Jeder Anlaß verlangt seine besondere Kleidung. Man kann nicht in der Badehose in die Oper gehen. Auch der sonntägliche Kirchgang ist für viele der Anlaß für festliche Kleidung. Unserem Äußeren entspricht eine innere Einstellung, eine Absicht. Das ist nicht nur bei der Kleidung so. Denken Sie an die Art, wie wir einander begrüßen. Sie begegnen einem Bekannten. Sie nicken mit dem Kopf. Sie lächeln, sie schütteln ihm die Hand. Wer all das losgelöst von der Absicht betrachtet, die dahintersteht, der sieht nur Turnübungen: Turnübungen des Gesichts, der Hände, des ganzen Körpers. So aber heißt es: Schön, dich zu sehen!

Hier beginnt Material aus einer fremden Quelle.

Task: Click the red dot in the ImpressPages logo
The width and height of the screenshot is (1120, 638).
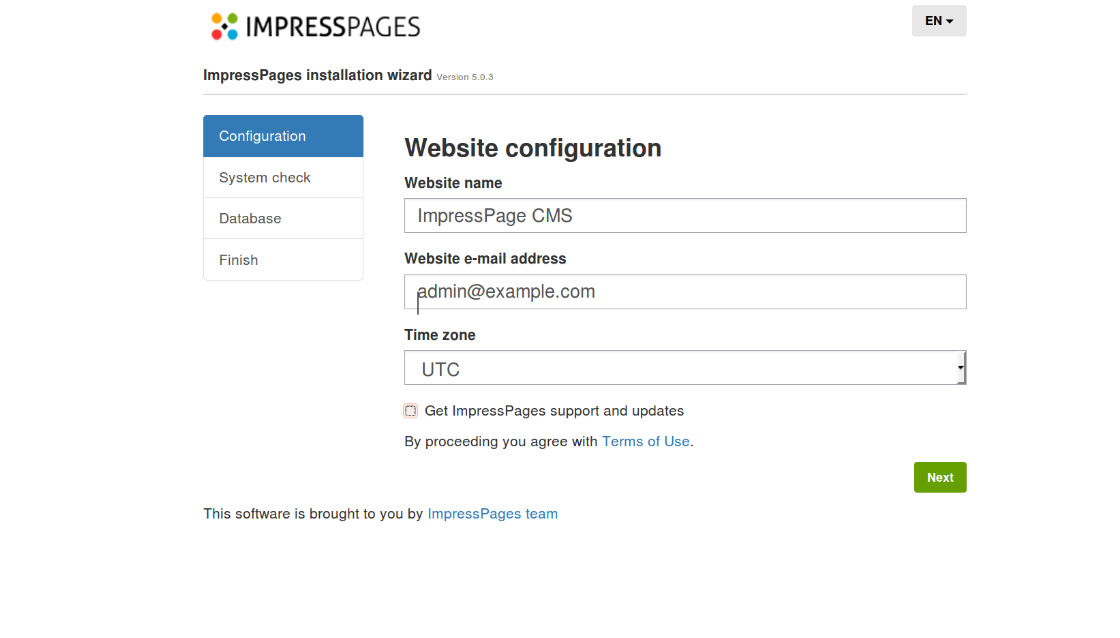Action: [x=217, y=34]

Wir leben, so gesehen, mit Äußerlichkeiten. Sie hängen mit unserem Inneren, mit unserem Wollen und unserer Einstellung zusammen. Und sie sind, was den Menschen angeht, in gewissem Sinn sogar lebenswichtig. Jedes Ding hat doch seine Außenseite, auch das Lebewesen Mensch besteht nicht nur aus Herz, sondern zum Beispiel auch aus Haut. Ein Mensch ohne Haut ist so tot wie ein Mensch ohne Herz. Die Haut, die Außenseite des Menschen, die Äußerlichkeiten, sind selbst die Kontaktmöglichkeit des Menschen, die Fähigkeit, mit seiner Umwelt in Beziehung zu treten.
Wir dürfen und sollen unserem Glauben, unserem Verhältnis zu Gott, in unserem Leben Gestalt geben, wir dürfen und sollen Formen entwickeln, die unseren Glauben sichtbar und weitergebbar werden lassen. Wir brauchen Zeichen, sozusagen als Außenseite unseres Glaubens, die uns wie eine Haut den Kontakt zum Nächsten ermöglichen. Aber das Zeichen, die Außenseite darf nicht lügen. Wir selber, als einzelne ebenso wie als Kirche, müssen wirklich aus jenen Quellen des Glaubens leben, auf die wir andere mit unseren Zeichen hinweisen.
Ich wünsche Ihnen, daß Sie in dieser Fastenzeit die Quellen des Gebets und des Gottesdienstes neu und tiefer entdecken und daraus Ihrem Leben Gestalt geben können.